I could not have made it through that first week without their help. They carried me and cared for my children. I have so much gratitude for those four women. They embody the true meaning of friendship.
I also joined a support group for sibling loss, at Our House Grief Support Center. Getting to know other people grieving the same type of loss was incredibly healing.
They helped me understand that my mother’s happiness is not my responsibility.
They were the ones that encouraged me to finally speak with her. Some of the people in my group actually showed up to court, to be there with me when we were seeking justice for my brother. That experience was complex and confusing, and at the time, their support meant everything to me.
About five months after my brother’s death, I decided to go back to work. I run a program at a day camp. I was living life in such a cloud of grief that I wasn’t sure that I could do my job. However, my boss encouraged me and believed in me.
After the first day, I finally started to feel normal. When summer was coming to an end, I decided to go back to teaching.
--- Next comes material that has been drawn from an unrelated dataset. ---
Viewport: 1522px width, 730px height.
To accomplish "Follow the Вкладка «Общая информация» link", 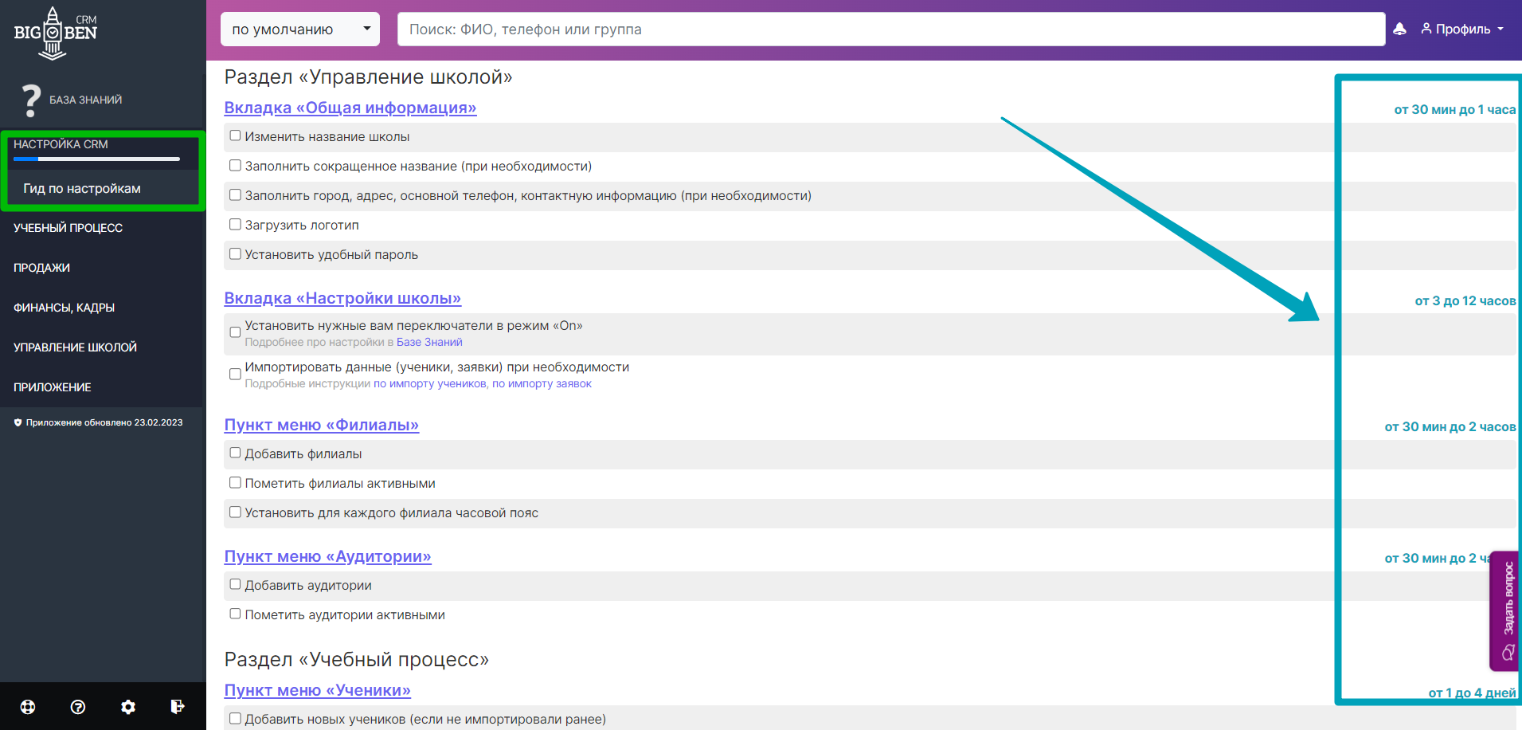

I previously took five years off to raise my children. Going back to work gave me the strength I never knew I had, and allowed me the chance to prove to myself that I could move forward with life.
How do you think it changed you?
This experience has made me brave. I used to be so quiet and worried about the needs of others above my own. I am still like this, but I’m learning to address my own wants and needs, as well. Also, I’m learning that sharing my experiences can have a positive impact on others. So…I share more.
What advice would you give to those who are facing difficult times?
My advice would be to give yourself permission to lean on others. This can come in many forms. It can be receiving help from friends, joining a support group, or finding a good psychologist. I did all three.
It’s important to continue doing things you love. For me, it was singing and taking ballet lessons. Also, remember that you matter so much to those people who are still here.
What would you do differently if you could go back in time?
To be honest, I don’t think I would do anything differently. My learning process has been incredibly challenging, but it taught me so much.
"May the best of your todays be the worst of your tomorrows. " (Jason Mraz, Have it All)
Name some Quarantine Go-to’s that keep you occupied or give you a sense of normalcy. What is the first thing you are going to do when the world re-opens?
During the quarantine, I have been doing a lot of hiking with my family, and singing songs while playing the piano. When the world reopens, I am going to start taking ballet lessons again, and take my kids to Magic Mountain.